Tom Thibodeau cutting practice short? Derrick Rose emerging as a sage veteran leader?
Only a few years ago, those ideas would have sounded preposterous. Rose’s first tenure with the Knicks, in 2016-17, was an uneven season that included him going AWOL. Thibodeau flopped in two-plus seasons with the Timberwolves (2016-19) after mishandling a young roster, which included Rose for a total of 41 games.
But in their latest go-around together, the Knicks’ version of the odd couple — head coach and point guard — appear to have evolved.
“He throws me off sometimes, too,” Rose admitted on Friday. “You never know. If anything, guys are seeing a different side of him this year, seeing him actually crack jokes or open up. … Back in the day, he wasn’t doing that.”
Rose would obviously know. He has played for Thibodeau now with three different organizations: the Bulls, Timberwolves and Knicks. He came into the league a freak athlete who was faster than everyone, able to get into the lane at will. Several injuries and several years later, he isn’t the same player. But Rose can still be effective, a nod to the adjustments he has made in his game and his drastically improved jump shot. His acquisition last February was pivotal in the Knicks’ run to the postseason.
“I learned that probably in my ninth or 10th year of just playing with different speeds and understanding I don’t have to go 100 percent or 90 percent [every play],” Rose said. “Adjusting my speeds and understanding I can set up people in different ways. It’s just using my quickness every time.”
Thibodeau might be altering his pace, too, on occasion. On Friday, he ended practice early, sensing the players could use a light day less than two weeks before the start of the regular season. Known as a demanding disciplinarian, it was a sign that Thibodeau is adjusting, as Rose has done. The veteran point guard talked about how different and how much faster the game is now compared to when he entered the NBA 13 years ago. Clearly, less can be more.

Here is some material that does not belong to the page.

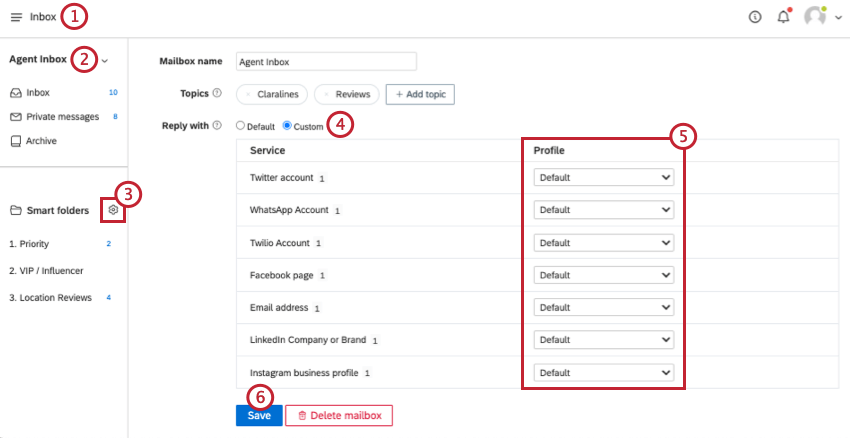
Task: Open the notifications bell
Action: (x=783, y=17)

“Guys need that recovery, and you need that energy to go out there and play the way the game is played now,” the 33-year-old Rose said. “Him being aware of it, that’s the biggest thing. Sometimes, you want something so bad you overlook the nuances of what got you there. For him to be aware of it, and able to catch it, I think it’s huge for the team.”
That’s not to say Thibodeau has gone soft. Knicks newcomer Evan Fournier previously said this training camp reminds him of his first one nine years ago, when George Karl was his coach with the Nuggets. It has an “old school” feel to it, in terms of the attention to detail, intensity and drills the Knicks run. Thibodeau stills keeps extremely long hours, and last year’s stars — Julius Randle and RJ Barrett — were among the league leaders in minutes played.
In the preseason opener, his starters logged big minutes for an exhibition game, the opening five all playing at least 21 minutes. And Rose was quick to point out that Thibodeau is as fixated on the end result as he was with the Bulls in their first go-around together, from 2010-15.
“Sometimes, Thibs will make you feel like he wants to win more than you,” Rose said.
Still, both have changed somewhat. Rose is now the veteran rookies and young players look up to, a guard who has lost some of his elite athleticism and has learned to maximize his ability. Obi Toppin has repeatedly credited Rose with helping him develop confidence during his trying rookie season. Thibodeau is the coach who wants his team to take more 3-pointers, is showing players a lighter side and had the foresight to take his foot off the gas Friday.
Together, they helped the Knicks snap an eight-year playoff drought. Now, this odd couple is hoping for even more success.